In een inmiddels tien jaar oud filmpje van de Australische cabaretier Tim Minchin dicteert hij negen ‘levenslessen’ aan net-afgestudeerde studenten van de universiteit waar hij zelf ook ooit op zat. Het is een mooie selectie van, binnen het genre, vrij concrete adviezen. Kijk het vooral even. Een van zijn adviezen schoot me te binnen door discussies over ruimtegebruik, zonering, en ‘sparing vs sharing’ in Nederland.

Minchin stelt dat je jezelf moet definiëren aan de hand van waar je van houdt, en niet door waar je niet van houdt. Je geeft jezelf een veel positievere en constructievere identiteit mee door helder te maken dat je gelukkig wordt van het gezang van een merel in de boom achter je huis, dan te benadrukken hoe vreselijk je van die iets te dikke kleine hondjes vindt.

Om je te kunnen identificeren met iets, moet het ook van zichzelf wel iets zijn. Ik woon op het platteland en ik vind van alles en nog wat prettig aan dat platteland. Om wat die dingen zijn, niet om wat ze niet zijn. Dat is zeker niet hetzelfde als dat ik het allemaal maar mooi vind, of dat ik geen dingen zie waar ik minder gelukkig van word, maar het geheel bevalt me kennelijk wel. 

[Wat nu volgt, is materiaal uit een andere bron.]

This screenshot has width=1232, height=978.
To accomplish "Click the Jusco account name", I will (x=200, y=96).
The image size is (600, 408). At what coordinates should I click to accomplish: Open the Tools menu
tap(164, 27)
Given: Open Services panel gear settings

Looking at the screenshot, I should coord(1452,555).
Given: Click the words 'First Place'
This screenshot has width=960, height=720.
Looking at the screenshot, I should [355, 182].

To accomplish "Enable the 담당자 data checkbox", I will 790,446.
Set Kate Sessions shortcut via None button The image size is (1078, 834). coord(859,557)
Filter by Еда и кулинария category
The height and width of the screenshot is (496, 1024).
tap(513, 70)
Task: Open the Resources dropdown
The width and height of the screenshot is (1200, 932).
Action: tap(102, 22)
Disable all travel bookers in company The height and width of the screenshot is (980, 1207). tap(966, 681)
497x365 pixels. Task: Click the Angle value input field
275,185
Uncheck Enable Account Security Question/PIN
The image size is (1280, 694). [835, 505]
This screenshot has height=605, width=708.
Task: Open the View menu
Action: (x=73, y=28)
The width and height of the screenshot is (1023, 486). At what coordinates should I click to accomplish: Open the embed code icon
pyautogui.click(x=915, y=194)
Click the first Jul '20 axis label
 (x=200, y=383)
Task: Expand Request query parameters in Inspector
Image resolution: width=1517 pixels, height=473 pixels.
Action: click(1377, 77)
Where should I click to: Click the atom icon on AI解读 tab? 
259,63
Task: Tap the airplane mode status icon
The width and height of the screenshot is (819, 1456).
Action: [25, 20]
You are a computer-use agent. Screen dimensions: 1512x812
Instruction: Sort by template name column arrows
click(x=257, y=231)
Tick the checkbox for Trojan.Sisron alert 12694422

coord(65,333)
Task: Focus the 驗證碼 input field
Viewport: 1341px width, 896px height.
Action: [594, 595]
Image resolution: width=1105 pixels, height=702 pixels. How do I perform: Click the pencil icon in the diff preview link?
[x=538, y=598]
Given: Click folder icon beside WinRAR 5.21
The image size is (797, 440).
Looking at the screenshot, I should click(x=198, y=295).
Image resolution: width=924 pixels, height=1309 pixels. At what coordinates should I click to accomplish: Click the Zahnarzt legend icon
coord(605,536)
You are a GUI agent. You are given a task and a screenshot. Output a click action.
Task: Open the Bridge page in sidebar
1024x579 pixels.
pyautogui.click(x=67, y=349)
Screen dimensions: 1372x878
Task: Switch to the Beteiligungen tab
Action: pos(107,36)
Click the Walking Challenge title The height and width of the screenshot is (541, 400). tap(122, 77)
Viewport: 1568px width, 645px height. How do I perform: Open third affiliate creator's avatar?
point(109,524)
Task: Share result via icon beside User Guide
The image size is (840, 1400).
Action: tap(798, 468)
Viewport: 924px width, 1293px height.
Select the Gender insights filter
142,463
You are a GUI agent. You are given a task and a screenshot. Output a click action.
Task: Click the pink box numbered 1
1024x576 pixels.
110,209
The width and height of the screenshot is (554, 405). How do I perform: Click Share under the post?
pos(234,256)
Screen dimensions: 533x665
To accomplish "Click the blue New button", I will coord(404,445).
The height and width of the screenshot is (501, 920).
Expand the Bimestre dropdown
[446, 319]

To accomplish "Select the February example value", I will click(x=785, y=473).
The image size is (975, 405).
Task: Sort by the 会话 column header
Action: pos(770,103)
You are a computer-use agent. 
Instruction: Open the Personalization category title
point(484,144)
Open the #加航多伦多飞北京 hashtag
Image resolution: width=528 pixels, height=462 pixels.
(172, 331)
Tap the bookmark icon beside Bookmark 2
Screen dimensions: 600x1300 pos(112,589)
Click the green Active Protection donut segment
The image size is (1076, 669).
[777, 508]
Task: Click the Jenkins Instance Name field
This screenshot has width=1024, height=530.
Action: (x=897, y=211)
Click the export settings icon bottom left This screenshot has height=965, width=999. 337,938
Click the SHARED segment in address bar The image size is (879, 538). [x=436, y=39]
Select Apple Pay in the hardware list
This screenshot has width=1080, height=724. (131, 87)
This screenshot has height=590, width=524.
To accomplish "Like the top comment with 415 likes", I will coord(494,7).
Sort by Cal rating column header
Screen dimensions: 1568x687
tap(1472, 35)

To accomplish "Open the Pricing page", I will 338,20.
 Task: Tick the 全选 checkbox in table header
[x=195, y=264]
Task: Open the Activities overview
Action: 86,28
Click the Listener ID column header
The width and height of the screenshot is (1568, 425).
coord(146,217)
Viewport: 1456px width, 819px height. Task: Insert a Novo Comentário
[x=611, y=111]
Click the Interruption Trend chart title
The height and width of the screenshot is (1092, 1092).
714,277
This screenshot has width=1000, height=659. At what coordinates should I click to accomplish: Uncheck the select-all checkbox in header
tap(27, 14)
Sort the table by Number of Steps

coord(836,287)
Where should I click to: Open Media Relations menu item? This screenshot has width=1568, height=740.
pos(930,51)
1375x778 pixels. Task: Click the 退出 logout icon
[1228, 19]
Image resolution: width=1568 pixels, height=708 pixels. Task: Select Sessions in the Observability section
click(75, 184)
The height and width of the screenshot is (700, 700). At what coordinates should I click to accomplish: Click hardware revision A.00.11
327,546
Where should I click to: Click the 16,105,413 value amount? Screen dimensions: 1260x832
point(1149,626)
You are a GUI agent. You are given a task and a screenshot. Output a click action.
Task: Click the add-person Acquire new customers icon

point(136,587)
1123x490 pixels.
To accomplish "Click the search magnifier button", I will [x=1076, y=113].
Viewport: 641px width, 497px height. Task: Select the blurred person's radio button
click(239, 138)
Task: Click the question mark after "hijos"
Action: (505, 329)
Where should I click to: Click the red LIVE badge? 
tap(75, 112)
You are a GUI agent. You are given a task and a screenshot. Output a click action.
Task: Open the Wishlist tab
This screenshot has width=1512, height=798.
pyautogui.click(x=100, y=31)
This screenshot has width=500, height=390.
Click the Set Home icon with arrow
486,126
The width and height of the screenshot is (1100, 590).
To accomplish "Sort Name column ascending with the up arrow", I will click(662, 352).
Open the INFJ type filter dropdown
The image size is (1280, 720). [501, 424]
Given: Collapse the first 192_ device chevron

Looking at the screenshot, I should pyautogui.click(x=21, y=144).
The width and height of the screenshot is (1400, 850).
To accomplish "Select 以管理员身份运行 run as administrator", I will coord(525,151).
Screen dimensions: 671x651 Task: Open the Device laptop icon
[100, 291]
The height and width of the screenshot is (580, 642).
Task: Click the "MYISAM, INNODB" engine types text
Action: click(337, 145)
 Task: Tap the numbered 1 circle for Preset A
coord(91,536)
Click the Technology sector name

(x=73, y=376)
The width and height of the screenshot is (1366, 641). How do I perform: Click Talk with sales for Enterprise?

Onze benadering van het ruimtegebruik wordt in veel taalgebruik teruggebracht tot een vrij binaire discussie tussen natuur en cultuur. Daarbinnen heb je dan een hele wereld aan onderverdelingen in verschillende gradaties, zoals natuurlijk, half-natuurlijk, en ‘cultuurlijk’, maar ook indelingen in nog veel meer categorieën. Hierin vind je dan aan het natuurlijke einde van het spectrum de zogenaamde ‘wildernisnatuur’, en aan het andere uiterste gebieden die volledig ten dienste van de mens zijn ingericht. Buiten de stad denk je dan al snel aan intensieve, hoog-productieve landbouw.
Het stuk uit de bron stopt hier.